§ Task objective: Can you print the data exactly and leave out each image?

§ Input for this task:
■ ■ ■ ■ ■
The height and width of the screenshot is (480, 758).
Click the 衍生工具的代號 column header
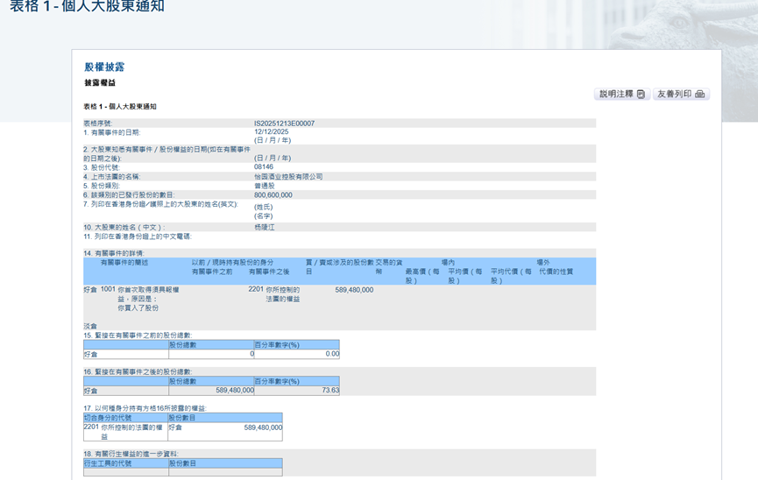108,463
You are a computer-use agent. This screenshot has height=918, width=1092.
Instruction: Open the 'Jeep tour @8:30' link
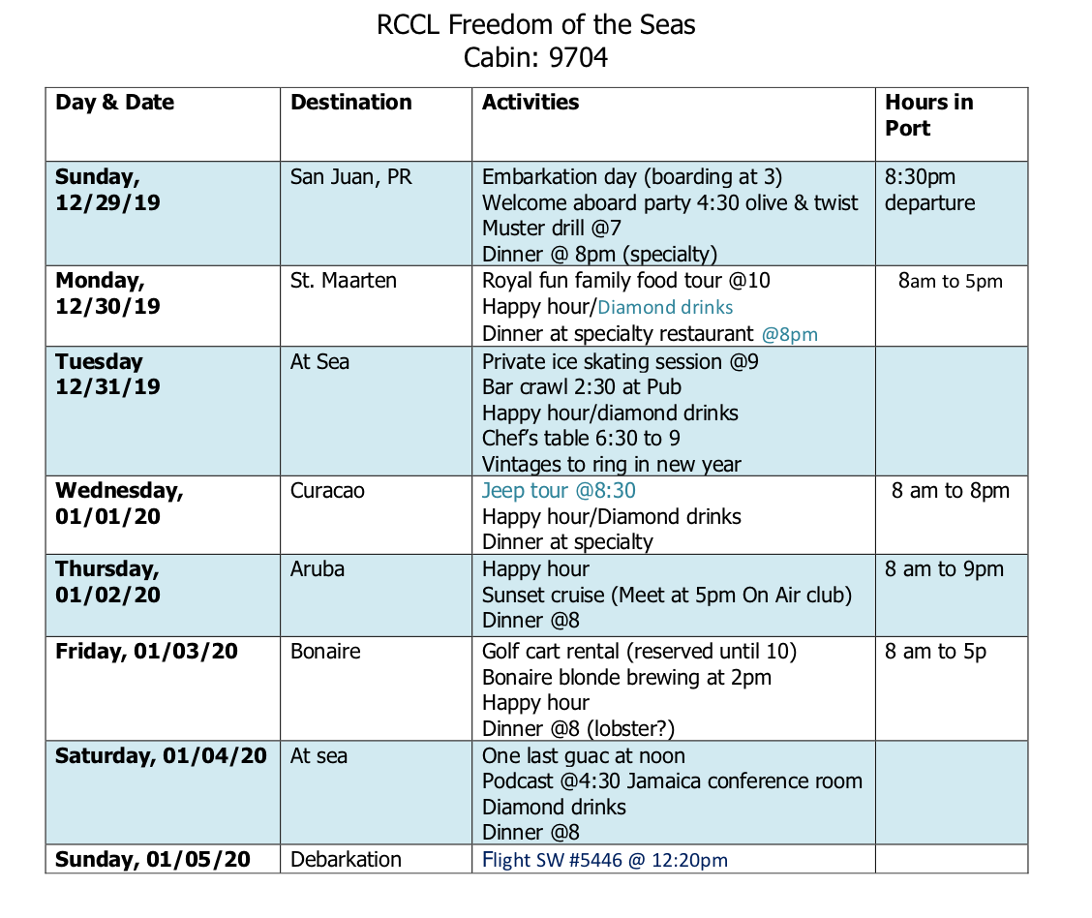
■ ■ ■ ■ ■
§ Response:
The height and width of the screenshot is (480, 758).
Click the 衍生工具的代號 column header
108,463
You are a computer-use agent. This screenshot has height=918, width=1092.
Instruction: Open the 'Jeep tour @8:30' link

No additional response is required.